* WHAT IS NEEDED
Find "Click the red Error heading" and "Click the page vertical scrollbar thumb" in the records below. Copy the lines holding them and every line between, exactly, and no others.

* RECORDS PROVIDED
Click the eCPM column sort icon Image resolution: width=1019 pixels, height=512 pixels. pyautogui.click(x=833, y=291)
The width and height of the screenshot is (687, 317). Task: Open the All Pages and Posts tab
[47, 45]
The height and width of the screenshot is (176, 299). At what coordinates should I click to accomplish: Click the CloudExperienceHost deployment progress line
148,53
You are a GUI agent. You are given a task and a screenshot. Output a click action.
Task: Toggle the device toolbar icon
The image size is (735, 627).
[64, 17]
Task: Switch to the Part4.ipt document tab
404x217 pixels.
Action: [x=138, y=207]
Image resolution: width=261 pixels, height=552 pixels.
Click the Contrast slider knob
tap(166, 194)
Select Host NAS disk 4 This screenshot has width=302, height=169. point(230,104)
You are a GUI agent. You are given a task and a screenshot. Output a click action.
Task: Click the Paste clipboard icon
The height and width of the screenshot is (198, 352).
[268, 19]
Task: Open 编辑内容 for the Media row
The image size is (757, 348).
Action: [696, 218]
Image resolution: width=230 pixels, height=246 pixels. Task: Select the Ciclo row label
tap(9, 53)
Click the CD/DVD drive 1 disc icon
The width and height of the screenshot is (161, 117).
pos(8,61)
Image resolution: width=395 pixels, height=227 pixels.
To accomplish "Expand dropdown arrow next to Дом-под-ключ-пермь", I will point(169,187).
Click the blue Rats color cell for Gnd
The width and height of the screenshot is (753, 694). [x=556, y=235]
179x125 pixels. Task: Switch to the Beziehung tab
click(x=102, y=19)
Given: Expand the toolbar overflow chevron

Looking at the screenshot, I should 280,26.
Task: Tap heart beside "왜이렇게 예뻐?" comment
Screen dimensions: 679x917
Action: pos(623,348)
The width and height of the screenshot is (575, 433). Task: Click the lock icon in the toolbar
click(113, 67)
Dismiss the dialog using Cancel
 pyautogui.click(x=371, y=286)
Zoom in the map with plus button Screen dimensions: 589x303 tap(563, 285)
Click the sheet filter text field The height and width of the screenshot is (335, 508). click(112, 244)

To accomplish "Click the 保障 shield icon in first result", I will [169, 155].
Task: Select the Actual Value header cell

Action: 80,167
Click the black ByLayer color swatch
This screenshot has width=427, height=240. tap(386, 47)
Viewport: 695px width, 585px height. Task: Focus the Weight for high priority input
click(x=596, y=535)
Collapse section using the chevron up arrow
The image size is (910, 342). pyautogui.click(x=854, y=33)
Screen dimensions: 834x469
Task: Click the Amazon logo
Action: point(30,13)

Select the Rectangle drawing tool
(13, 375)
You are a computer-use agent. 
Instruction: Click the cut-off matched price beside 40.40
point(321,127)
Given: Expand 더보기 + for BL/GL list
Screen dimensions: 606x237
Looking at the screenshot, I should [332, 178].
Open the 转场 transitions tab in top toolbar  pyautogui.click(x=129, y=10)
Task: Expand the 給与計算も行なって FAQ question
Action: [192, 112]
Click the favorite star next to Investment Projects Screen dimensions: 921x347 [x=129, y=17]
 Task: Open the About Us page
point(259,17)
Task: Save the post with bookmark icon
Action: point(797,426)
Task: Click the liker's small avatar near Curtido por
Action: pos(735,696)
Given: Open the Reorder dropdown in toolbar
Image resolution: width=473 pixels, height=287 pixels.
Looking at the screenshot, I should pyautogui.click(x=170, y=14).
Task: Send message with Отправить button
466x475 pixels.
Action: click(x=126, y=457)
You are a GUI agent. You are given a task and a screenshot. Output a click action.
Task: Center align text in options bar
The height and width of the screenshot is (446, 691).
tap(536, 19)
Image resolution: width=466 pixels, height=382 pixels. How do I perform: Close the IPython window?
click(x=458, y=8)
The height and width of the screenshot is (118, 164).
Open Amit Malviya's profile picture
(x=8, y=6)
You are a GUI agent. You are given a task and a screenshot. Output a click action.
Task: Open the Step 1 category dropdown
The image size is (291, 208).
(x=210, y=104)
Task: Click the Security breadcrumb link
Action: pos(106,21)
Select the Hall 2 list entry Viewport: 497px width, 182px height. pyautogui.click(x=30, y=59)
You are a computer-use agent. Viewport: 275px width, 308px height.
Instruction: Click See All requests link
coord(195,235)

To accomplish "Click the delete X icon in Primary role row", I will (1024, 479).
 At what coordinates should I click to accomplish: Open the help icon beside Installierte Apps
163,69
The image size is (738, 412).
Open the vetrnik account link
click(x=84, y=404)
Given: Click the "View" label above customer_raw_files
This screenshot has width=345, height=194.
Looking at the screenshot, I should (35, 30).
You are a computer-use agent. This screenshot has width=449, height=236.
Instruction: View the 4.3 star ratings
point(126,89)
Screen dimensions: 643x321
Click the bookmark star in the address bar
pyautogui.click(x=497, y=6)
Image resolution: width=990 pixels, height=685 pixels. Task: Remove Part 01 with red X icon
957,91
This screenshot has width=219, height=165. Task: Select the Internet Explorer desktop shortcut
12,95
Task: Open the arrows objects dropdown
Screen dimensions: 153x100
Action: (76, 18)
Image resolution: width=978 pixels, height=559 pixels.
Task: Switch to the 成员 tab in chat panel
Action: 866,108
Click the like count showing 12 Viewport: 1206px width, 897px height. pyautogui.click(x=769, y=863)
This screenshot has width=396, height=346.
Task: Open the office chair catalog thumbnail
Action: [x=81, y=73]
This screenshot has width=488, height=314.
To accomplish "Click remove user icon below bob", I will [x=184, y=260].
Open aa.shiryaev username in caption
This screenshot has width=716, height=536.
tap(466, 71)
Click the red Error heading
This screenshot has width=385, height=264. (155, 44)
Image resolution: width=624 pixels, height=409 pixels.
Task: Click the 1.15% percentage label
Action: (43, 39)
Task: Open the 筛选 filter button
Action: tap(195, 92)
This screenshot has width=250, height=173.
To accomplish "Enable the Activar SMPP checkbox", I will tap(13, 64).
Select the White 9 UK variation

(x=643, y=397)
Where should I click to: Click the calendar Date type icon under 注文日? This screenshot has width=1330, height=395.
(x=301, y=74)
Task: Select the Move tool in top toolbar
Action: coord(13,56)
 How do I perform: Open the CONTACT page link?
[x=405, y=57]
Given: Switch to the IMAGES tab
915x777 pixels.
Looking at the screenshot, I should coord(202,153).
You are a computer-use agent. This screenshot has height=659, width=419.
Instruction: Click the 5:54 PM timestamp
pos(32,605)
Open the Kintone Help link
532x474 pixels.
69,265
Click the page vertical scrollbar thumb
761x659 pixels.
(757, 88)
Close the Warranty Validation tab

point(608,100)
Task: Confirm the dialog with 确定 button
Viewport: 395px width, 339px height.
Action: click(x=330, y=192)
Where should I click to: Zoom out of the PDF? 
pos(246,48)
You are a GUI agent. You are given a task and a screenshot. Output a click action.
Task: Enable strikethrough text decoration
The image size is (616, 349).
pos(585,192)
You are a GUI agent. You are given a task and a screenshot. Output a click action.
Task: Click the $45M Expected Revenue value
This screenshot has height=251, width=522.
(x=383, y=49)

* FINISHED TASK
Click the red Error heading
This screenshot has width=385, height=264. (155, 44)
Image resolution: width=624 pixels, height=409 pixels.
Task: Click the 1.15% percentage label
Action: (43, 39)
Task: Open the 筛选 filter button
Action: tap(195, 92)
This screenshot has width=250, height=173.
To accomplish "Enable the Activar SMPP checkbox", I will tap(13, 64).
Select the White 9 UK variation

(x=643, y=397)
Where should I click to: Click the calendar Date type icon under 注文日? This screenshot has width=1330, height=395.
(x=301, y=74)
Task: Select the Move tool in top toolbar
Action: coord(13,56)
 How do I perform: Open the CONTACT page link?
[x=405, y=57]
Given: Switch to the IMAGES tab
915x777 pixels.
Looking at the screenshot, I should coord(202,153).
You are a computer-use agent. This screenshot has height=659, width=419.
Instruction: Click the 5:54 PM timestamp
pos(32,605)
Open the Kintone Help link
532x474 pixels.
69,265
Click the page vertical scrollbar thumb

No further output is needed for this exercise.